▶ _Task prompt_
Copy the listing from its first line through the line containing "Action: pos(325,137)", swapping "red" for "blue" and leaving everything else unchanged.

* begin Records to use *

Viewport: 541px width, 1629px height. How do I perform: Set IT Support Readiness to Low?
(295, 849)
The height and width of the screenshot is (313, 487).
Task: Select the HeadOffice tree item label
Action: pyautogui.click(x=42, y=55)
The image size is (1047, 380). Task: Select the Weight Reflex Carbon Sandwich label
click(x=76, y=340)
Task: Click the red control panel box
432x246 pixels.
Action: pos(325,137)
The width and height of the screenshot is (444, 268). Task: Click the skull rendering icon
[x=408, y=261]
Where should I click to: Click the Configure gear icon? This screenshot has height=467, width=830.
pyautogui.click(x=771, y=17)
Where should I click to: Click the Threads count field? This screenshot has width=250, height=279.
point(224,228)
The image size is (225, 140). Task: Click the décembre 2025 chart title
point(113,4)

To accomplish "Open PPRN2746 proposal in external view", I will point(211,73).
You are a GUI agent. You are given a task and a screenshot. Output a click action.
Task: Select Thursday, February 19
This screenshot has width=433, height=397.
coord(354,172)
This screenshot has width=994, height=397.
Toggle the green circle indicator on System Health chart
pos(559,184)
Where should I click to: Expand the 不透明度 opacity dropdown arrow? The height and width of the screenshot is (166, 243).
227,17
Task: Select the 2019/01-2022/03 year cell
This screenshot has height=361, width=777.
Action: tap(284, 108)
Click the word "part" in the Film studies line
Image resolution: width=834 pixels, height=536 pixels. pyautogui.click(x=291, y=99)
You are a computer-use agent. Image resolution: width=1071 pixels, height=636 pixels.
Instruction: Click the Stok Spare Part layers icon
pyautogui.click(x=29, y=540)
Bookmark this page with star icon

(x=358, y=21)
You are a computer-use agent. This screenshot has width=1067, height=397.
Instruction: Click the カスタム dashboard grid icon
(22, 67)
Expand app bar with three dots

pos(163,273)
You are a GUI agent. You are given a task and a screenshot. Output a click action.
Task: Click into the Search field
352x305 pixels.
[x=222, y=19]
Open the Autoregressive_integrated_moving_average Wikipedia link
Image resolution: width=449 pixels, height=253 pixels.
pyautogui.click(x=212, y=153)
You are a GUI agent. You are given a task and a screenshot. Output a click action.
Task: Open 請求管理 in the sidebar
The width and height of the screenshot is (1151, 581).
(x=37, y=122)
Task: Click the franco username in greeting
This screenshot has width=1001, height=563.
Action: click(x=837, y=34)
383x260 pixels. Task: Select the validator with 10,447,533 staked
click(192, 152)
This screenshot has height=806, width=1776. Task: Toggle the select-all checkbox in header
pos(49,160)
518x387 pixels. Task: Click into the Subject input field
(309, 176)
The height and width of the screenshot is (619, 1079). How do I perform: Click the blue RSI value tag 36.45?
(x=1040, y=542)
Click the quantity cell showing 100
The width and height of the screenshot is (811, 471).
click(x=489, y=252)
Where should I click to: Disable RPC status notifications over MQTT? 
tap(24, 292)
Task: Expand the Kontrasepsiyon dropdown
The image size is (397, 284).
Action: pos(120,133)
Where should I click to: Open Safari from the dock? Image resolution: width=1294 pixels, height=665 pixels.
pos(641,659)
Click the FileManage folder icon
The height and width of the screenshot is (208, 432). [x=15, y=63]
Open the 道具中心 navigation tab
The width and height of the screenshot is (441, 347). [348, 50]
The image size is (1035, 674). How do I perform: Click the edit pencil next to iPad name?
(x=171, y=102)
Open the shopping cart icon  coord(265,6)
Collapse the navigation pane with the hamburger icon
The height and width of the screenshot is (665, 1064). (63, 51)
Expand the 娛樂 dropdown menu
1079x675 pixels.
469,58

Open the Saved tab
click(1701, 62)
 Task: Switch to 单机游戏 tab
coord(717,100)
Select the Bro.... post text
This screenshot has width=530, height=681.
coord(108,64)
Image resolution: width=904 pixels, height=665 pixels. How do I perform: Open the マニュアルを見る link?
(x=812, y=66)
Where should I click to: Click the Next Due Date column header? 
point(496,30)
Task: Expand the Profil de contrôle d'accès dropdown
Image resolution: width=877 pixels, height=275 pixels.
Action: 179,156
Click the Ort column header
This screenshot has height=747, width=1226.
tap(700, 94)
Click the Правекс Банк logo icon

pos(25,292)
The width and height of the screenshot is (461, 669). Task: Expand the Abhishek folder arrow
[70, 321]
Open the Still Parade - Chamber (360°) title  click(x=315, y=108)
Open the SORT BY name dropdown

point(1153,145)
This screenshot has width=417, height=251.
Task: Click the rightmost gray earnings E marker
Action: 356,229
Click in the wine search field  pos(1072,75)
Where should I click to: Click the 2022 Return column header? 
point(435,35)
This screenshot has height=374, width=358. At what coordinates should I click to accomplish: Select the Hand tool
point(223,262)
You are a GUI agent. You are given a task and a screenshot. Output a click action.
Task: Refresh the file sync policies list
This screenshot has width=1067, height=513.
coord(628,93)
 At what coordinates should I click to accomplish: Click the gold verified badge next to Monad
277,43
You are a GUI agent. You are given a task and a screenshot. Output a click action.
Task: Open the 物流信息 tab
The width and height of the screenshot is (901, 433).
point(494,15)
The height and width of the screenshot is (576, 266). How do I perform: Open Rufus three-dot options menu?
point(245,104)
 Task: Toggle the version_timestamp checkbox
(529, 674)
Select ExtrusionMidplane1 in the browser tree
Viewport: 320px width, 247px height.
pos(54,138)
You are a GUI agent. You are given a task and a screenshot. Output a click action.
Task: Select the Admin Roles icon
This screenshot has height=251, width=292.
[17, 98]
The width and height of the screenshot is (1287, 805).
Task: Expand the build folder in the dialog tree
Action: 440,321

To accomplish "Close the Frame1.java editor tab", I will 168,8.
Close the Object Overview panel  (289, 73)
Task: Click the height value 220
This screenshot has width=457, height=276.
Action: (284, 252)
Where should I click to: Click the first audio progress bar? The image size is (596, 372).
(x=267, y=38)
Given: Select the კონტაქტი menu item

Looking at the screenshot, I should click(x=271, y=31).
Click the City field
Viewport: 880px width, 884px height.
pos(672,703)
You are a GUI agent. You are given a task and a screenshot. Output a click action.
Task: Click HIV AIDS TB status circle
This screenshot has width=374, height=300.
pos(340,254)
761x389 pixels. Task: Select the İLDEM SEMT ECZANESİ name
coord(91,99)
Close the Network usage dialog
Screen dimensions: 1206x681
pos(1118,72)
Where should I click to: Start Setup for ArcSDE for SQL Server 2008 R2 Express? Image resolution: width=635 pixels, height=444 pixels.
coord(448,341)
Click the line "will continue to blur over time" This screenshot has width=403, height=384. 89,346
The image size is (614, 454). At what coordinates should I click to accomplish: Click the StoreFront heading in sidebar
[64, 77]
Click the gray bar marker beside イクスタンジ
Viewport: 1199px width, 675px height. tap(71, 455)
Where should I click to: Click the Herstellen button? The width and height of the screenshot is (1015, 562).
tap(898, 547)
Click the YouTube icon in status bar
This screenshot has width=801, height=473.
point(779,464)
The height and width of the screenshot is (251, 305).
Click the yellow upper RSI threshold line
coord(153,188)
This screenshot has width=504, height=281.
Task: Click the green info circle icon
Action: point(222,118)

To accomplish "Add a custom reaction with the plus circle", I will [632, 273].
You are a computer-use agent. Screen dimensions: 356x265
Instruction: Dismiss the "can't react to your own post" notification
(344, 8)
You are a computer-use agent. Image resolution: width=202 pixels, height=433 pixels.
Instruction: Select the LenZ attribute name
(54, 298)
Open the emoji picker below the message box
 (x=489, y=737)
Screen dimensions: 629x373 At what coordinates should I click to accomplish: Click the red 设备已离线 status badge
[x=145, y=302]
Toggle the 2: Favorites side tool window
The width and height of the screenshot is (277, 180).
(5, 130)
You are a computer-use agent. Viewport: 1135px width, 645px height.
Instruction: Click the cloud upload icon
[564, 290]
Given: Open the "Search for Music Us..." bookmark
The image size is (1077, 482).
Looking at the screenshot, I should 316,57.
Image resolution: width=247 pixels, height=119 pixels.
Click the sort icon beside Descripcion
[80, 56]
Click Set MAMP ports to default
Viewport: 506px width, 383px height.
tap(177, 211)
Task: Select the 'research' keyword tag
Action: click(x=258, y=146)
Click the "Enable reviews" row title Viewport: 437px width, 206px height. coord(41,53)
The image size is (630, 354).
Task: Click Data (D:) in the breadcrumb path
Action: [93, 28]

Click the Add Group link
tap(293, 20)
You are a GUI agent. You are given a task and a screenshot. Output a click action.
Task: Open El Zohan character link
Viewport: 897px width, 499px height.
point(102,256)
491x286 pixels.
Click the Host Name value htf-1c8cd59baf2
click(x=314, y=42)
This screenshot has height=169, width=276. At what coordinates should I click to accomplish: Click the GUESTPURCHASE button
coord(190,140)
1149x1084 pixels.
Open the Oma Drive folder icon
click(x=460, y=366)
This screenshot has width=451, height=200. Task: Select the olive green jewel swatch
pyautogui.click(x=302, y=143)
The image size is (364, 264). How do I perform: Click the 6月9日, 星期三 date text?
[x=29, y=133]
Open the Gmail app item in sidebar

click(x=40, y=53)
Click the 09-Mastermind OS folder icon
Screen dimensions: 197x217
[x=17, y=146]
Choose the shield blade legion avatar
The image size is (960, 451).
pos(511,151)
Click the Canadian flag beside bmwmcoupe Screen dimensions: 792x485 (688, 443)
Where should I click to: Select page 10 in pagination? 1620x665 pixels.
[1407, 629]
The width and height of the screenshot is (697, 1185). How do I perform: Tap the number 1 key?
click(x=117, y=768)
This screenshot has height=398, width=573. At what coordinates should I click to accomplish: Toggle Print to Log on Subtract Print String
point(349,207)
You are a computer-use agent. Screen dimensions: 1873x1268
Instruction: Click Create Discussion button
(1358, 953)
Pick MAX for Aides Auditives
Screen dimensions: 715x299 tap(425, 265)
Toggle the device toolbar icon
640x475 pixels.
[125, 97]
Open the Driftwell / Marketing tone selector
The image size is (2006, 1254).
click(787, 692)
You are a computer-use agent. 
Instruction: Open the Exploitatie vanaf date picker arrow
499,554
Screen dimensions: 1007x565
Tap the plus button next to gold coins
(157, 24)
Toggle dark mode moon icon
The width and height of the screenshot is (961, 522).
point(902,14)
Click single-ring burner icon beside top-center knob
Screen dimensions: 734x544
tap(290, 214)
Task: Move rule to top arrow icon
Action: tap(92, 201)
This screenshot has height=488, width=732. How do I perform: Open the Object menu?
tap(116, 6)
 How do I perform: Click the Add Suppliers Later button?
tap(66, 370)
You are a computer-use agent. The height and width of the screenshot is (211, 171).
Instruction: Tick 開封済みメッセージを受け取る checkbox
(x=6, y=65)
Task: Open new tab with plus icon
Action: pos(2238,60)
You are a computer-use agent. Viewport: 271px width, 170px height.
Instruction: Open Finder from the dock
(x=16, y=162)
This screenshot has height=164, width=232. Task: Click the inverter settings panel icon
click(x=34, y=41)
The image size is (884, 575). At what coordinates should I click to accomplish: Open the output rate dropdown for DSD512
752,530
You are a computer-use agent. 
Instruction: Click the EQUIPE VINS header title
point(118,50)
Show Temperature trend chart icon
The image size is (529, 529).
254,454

* end Records to use *

▶ _Exercise answer_
Viewport: 541px width, 1629px height. How do I perform: Set IT Support Readiness to Low?
(295, 849)
The height and width of the screenshot is (313, 487).
Task: Select the HeadOffice tree item label
Action: pyautogui.click(x=42, y=55)
The image size is (1047, 380). Task: Select the Weight Reflex Carbon Sandwich label
click(x=76, y=340)
Task: Click the blue control panel box
432x246 pixels.
Action: pos(325,137)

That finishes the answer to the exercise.